The commit that Ivan pointed out should fix the issue since shading was not 
really needed in the pulsar-flunk module itself. 

We’ll release it as part of 2.2.1 release soon
----
2018-11-08 16:09:14 UTC - Chris Miller: OK great to hear, thanks for the 
explanation and quick fix. In the meantime I'm happy disabling the transitive 
dependencies for 2.2.0 in my build script
----
2018-11-08 16:11:29 UTC - Matteo Merli: Then you can use `pulsar-perf` tool to 
send and receive traffic. More complex scenarios can be modeled through the 
OpenMessaging benchmark. 
----
2018-11-08 16:20:15 UTC - tuan nguyen anh: I found it
Thanks you and have a nice day
----
2018-11-08 20:25:22 UTC - Beast in Black: Hi Guys (and @Matteo Merli), I am 
using the pulsar cpp client in a C++ application on which I'm currently 
working, and I have a couple of questions regarding some odd behavior I've seen.

Some background: The application publishes a *lot* of data on multiple 
non-persistent topics (about 0.75KB to 1KB per second per topic), and I am 
seeing some OOM issues and node/instance restarts (My app is on AWS along with 
the pulsar infra - brokers, bookies, zookeeper etc, all as K8s pods in AWS).
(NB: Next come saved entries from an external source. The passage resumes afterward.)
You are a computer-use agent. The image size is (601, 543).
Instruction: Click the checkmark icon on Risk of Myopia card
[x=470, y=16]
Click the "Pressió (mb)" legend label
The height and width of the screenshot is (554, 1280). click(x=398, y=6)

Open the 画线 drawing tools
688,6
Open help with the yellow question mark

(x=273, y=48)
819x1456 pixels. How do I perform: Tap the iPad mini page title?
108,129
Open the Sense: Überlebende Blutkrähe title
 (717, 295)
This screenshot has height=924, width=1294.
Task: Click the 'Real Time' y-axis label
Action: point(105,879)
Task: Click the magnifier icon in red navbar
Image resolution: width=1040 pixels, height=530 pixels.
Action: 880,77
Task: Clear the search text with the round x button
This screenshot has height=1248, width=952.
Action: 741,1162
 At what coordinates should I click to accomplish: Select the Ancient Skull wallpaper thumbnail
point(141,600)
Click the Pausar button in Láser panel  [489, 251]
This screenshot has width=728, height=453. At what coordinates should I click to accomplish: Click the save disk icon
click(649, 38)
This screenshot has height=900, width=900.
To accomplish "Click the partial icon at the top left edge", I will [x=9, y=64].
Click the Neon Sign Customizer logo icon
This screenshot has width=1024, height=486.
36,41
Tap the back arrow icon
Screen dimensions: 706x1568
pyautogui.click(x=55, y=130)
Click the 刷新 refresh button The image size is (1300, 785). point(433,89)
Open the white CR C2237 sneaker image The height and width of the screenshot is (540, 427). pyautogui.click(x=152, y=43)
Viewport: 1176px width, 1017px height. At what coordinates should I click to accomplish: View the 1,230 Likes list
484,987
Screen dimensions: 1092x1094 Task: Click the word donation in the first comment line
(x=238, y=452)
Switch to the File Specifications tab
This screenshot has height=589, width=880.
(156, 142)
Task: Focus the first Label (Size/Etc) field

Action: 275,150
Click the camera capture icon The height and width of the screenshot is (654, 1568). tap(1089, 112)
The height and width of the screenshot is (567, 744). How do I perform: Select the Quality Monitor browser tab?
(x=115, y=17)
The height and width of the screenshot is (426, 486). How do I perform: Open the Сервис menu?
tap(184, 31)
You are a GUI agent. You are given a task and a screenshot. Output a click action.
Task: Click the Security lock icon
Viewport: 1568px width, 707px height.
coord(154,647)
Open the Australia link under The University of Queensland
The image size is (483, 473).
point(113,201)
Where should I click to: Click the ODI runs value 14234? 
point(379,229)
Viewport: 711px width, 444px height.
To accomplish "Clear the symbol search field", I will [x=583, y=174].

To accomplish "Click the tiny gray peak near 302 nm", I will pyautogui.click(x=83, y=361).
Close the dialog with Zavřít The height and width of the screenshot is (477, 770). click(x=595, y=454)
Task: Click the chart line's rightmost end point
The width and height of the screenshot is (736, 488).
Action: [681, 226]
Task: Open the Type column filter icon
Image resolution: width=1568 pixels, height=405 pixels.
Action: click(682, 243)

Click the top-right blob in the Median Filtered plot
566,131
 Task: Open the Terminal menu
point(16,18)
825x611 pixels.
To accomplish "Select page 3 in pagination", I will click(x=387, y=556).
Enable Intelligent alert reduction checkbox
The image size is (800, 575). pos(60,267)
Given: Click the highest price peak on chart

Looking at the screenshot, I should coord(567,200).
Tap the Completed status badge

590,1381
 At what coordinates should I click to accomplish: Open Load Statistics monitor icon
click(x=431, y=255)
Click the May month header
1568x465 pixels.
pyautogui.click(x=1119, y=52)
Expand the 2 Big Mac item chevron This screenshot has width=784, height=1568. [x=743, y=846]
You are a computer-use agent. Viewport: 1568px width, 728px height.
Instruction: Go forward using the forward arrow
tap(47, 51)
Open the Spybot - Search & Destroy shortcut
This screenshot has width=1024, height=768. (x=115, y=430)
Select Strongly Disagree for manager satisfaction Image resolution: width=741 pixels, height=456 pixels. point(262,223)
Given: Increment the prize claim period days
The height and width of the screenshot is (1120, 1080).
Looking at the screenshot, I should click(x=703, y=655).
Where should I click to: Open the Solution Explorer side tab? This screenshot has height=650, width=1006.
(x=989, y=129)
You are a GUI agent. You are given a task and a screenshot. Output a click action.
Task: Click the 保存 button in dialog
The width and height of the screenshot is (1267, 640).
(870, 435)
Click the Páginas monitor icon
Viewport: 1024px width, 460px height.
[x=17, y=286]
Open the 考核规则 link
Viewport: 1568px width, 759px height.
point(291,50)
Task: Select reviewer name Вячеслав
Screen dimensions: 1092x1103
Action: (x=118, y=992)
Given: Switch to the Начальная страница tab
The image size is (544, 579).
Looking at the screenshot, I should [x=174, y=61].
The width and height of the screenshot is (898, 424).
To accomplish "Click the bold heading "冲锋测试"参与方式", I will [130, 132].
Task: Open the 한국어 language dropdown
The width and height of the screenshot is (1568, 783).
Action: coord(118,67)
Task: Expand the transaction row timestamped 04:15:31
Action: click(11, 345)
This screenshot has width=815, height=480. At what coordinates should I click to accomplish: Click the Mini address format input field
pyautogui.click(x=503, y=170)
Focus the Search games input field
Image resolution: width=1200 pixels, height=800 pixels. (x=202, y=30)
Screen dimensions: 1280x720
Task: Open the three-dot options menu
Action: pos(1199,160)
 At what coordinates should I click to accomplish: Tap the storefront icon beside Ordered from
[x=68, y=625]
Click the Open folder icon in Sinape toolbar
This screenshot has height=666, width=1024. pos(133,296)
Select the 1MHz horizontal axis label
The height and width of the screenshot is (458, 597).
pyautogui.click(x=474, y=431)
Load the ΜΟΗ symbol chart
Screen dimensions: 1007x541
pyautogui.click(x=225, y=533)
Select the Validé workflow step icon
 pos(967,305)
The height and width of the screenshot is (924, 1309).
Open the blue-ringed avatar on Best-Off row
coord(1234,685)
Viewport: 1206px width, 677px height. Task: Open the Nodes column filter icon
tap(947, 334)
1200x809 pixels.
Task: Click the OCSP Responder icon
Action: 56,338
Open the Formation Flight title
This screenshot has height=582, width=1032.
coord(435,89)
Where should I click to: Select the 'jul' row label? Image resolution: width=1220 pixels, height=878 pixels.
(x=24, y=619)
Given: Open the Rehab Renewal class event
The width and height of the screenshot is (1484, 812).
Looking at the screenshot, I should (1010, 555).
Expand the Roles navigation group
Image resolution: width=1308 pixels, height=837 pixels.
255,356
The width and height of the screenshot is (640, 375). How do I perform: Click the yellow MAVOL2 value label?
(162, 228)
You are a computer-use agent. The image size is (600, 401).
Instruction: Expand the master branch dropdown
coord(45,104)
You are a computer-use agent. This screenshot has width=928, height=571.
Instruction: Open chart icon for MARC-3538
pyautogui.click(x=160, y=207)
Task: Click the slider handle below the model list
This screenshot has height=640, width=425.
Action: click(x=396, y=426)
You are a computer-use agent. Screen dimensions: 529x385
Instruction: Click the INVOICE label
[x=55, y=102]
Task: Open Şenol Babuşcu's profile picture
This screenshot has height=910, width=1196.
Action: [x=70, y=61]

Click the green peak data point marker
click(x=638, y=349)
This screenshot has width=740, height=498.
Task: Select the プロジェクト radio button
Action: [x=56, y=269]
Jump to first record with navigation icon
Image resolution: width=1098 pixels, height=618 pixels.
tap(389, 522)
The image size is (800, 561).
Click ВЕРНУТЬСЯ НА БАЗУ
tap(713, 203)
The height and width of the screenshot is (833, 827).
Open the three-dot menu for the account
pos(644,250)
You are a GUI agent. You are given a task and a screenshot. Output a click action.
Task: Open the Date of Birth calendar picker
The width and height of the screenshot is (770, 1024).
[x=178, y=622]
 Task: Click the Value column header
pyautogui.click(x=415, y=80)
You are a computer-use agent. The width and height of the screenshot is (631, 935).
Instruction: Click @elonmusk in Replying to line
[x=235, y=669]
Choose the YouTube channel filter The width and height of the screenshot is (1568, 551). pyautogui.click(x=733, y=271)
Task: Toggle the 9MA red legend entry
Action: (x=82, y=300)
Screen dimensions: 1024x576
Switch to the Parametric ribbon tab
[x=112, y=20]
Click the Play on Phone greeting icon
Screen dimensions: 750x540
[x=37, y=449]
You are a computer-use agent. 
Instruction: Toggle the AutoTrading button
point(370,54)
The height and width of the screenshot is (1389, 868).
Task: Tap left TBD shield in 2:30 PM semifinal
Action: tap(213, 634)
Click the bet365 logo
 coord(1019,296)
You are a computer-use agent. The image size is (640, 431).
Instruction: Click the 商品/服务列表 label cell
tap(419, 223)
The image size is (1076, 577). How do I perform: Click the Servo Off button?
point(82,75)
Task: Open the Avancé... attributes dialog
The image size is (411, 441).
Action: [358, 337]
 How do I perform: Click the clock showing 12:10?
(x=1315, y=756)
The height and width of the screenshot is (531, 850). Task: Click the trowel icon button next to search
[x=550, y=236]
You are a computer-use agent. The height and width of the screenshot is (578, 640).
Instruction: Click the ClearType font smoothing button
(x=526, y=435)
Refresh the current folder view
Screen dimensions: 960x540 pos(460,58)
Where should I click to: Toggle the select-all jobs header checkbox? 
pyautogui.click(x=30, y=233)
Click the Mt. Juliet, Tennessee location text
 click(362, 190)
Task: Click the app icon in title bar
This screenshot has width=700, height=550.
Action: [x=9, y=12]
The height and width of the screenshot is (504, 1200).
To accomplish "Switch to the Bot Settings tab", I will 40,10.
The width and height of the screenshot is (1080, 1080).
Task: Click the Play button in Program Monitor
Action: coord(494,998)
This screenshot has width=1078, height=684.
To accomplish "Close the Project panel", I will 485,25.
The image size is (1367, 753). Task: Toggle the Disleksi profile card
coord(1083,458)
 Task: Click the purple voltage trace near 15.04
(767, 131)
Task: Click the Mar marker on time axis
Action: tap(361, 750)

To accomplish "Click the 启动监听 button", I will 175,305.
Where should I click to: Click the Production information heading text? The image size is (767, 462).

My 
current understanding is that non-persistent topics are in-memory only and do 
not persist anything to disk.

My questions are:
1. Would the vast amount of data published to the non-persistent topics cause 
an OOM condition on my server (the AWS node/instance in this case)?
2. If the answer to the above is "yes", is there any way to mitigate this 
issue? Maybe by setting memory constraints on the JVM?
----
2018-11-08 20:32:14 UTC - Beast in Black: Additionally,
3. If I set memory constraints on the JVM, what would happen to messages that 
are published once the JVM hits the memory limit?
4. If I delete my application's K8s pod, When the pod is restarted (it is a K8s 
StatefulSet), I notice that once the app comes back up, I see producer/consumer 
connect errors in the logs, these messages are from the pulsar client.

For (4) above I suspect that this is because when my app pod is restarted, it 
attempts to subscribe to the topics using the *same subscription name*. In this 
case, I'm wondering if the pulsar client errors are because from pulsar's 
perspective these subscriptions are still active, and so it errors out when I 
try to resubscribe using the same subscription name. When these errors happen, 
I've noticed that one way to fix it is to delete the broker pod first (which 
gets automatically restarted) and then delete my application pod (which also 
gets automatically restarted).

Doing this fixes the errors, which leads me to conclude that restarting the 
broker pod clears out existing subscriptions and so allows my application to 
come back up without the pulsar connect errors.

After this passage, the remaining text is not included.